Transcribe every record verbatim; no pictures.

(Stored records)
● ● ● ●

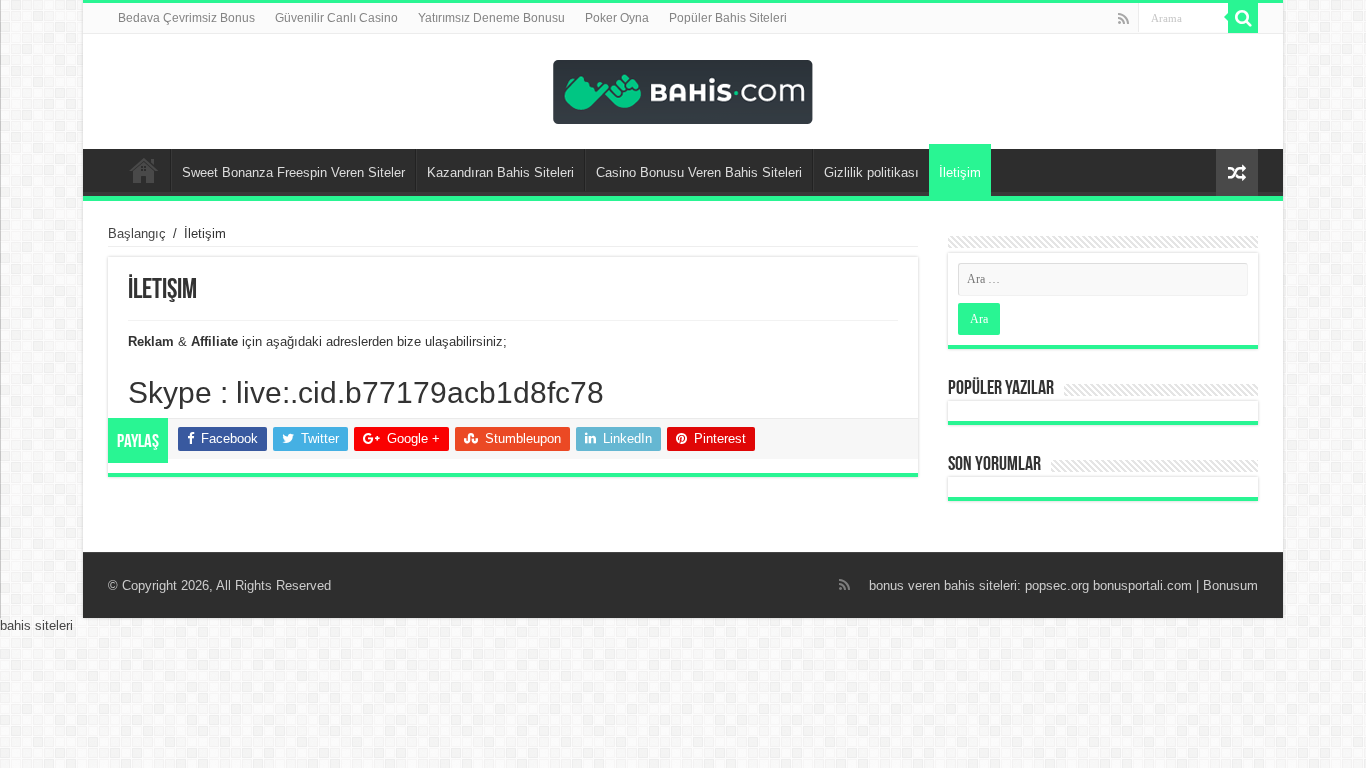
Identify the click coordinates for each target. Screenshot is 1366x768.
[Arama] (1243, 18)
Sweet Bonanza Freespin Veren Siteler (293, 172)
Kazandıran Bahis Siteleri (500, 172)
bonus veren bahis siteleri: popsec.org (979, 585)
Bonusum (1230, 585)
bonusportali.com (1142, 585)
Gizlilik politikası (871, 172)
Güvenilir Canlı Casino (336, 18)
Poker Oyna (617, 18)
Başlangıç (137, 233)
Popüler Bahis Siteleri (728, 18)
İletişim (960, 172)
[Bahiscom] (683, 88)
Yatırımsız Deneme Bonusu (491, 18)
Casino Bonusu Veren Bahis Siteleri (699, 172)
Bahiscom (144, 170)
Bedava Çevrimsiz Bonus (186, 18)
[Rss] (1123, 19)
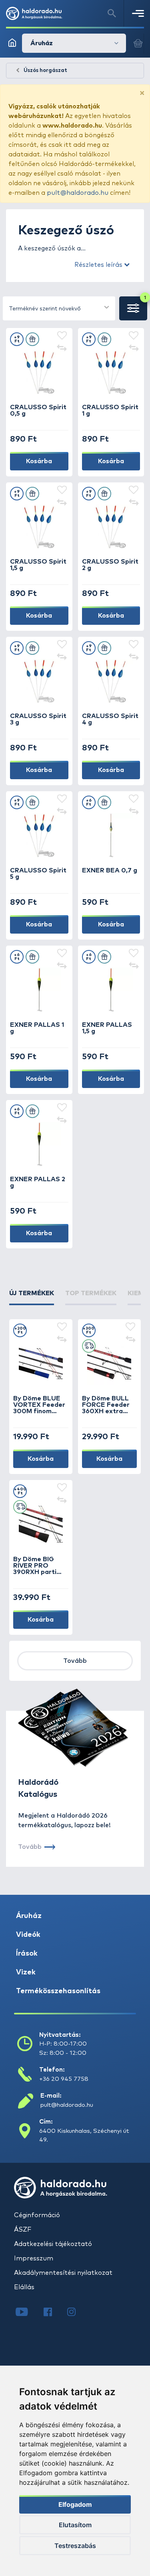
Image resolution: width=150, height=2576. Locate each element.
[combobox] (59, 308)
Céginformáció (37, 2215)
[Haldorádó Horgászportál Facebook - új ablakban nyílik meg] (53, 2312)
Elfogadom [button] (75, 2504)
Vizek (26, 1972)
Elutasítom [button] (75, 2525)
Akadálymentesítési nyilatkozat (63, 2273)
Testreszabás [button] (75, 2546)
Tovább (75, 1661)
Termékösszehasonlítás (58, 1991)
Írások (27, 1953)
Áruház (29, 1916)
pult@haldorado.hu (77, 193)
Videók (28, 1934)
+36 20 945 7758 (63, 2079)
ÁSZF (22, 2229)
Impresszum (33, 2258)
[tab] (31, 1296)
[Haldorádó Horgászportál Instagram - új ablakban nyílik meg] (76, 2312)
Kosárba (39, 461)
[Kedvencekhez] (62, 336)
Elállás (24, 2287)
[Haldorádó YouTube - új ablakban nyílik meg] (28, 2312)
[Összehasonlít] (62, 349)
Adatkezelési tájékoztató (53, 2244)
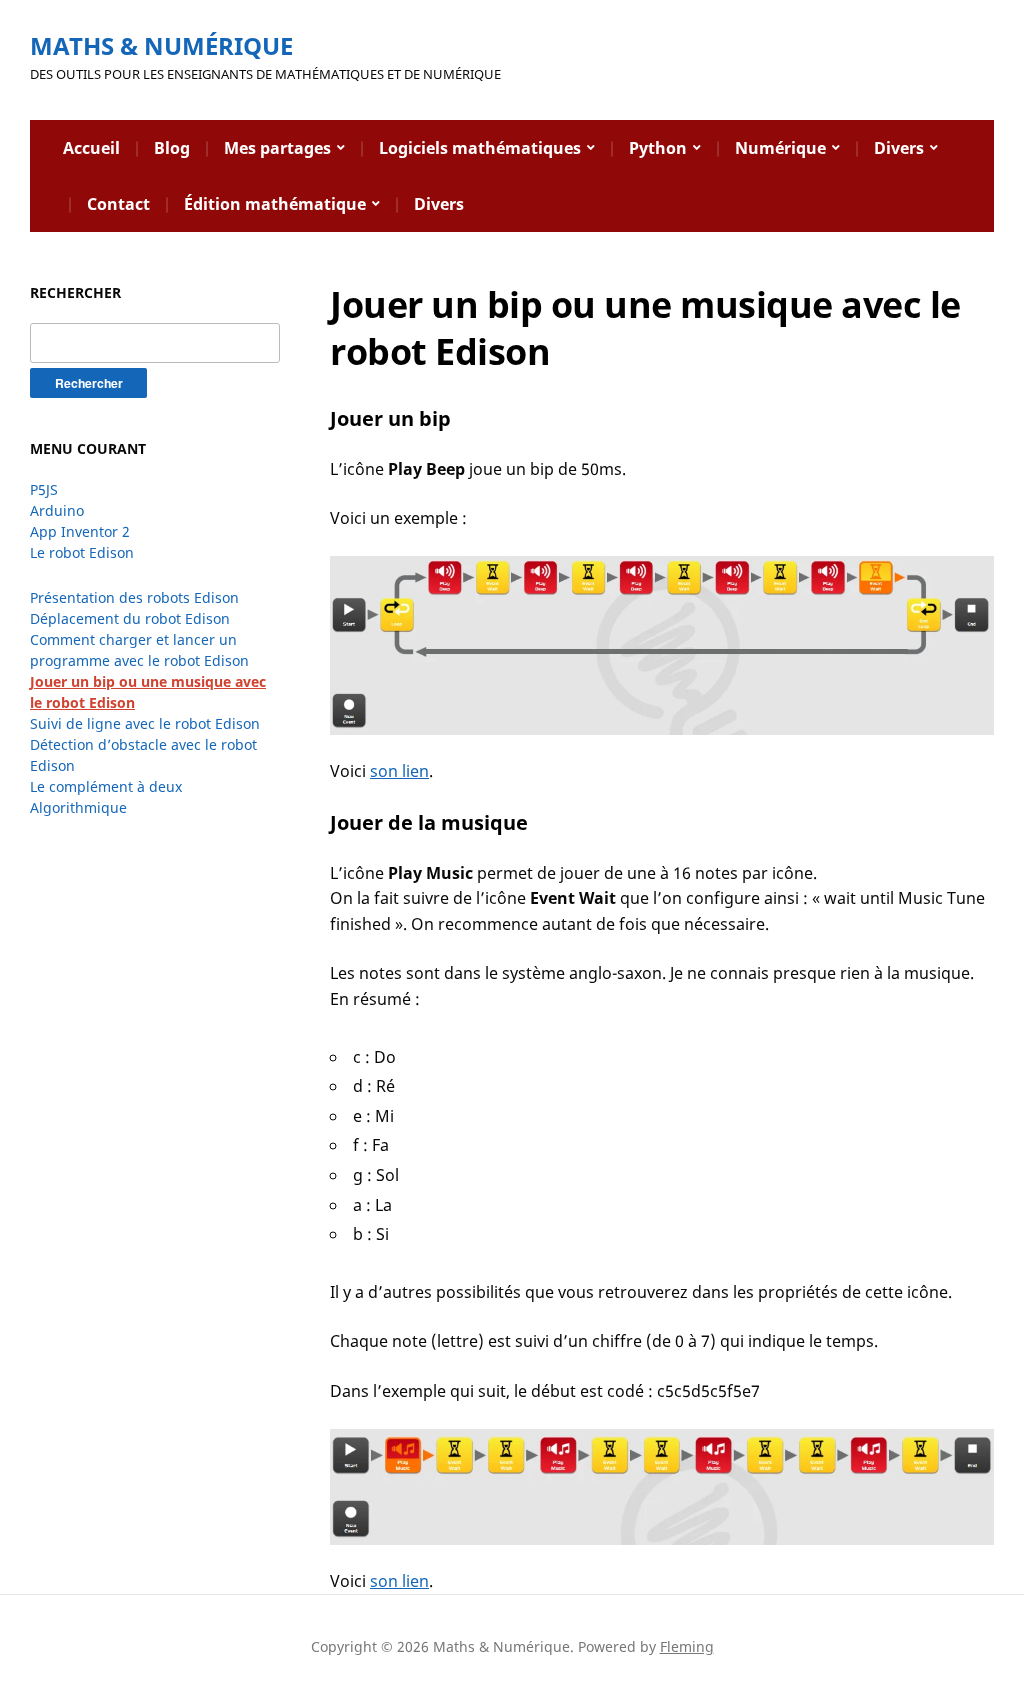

● ● ● ●

▶ SOLUTION TO THE EXERCISE:
Identify the click coordinates for each target. Screenshot is 1366x768.
[Arama] (1243, 18)
Sweet Bonanza Freespin Veren Siteler (293, 172)
Kazandıran Bahis Siteleri (500, 172)
bonus veren bahis siteleri: popsec.org (979, 585)
Bonusum (1230, 585)
bonusportali.com (1142, 585)
Gizlilik politikası (871, 172)
Güvenilir Canlı Casino (336, 18)
Poker Oyna (617, 18)
Başlangıç (137, 233)
Popüler Bahis Siteleri (728, 18)
İletişim (960, 172)
[Bahiscom] (683, 88)
Yatırımsız Deneme Bonusu (491, 18)
Casino Bonusu Veren Bahis Siteleri (699, 172)
Bahiscom (144, 170)
Bedava Çevrimsiz Bonus (186, 18)
[Rss] (1123, 19)
Image resolution: width=150, height=2576. Locate each element.
[combobox] (59, 308)
Céginformáció (37, 2215)
[Haldorádó Horgászportál Facebook - új ablakban nyílik meg] (53, 2312)
Elfogadom [button] (75, 2504)
Vizek (26, 1972)
Elutasítom [button] (75, 2525)
Akadálymentesítési nyilatkozat (63, 2273)
Testreszabás [button] (75, 2546)
Tovább (75, 1661)
Termékösszehasonlítás (58, 1991)
Írások (27, 1953)
Áruház (29, 1916)
pult@haldorado.hu (77, 193)
Videók (28, 1934)
+36 20 945 7758 (63, 2079)
ÁSZF (22, 2229)
Impresszum (33, 2258)
[tab] (31, 1296)
[Haldorádó Horgászportál Instagram - új ablakban nyílik meg] (76, 2312)
Kosárba (39, 461)
[Kedvencekhez] (62, 336)
Elállás (24, 2287)
[Haldorádó YouTube - új ablakban nyílik meg] (28, 2312)
[Összehasonlít] (62, 349)
Adatkezelési tájékoztató (53, 2244)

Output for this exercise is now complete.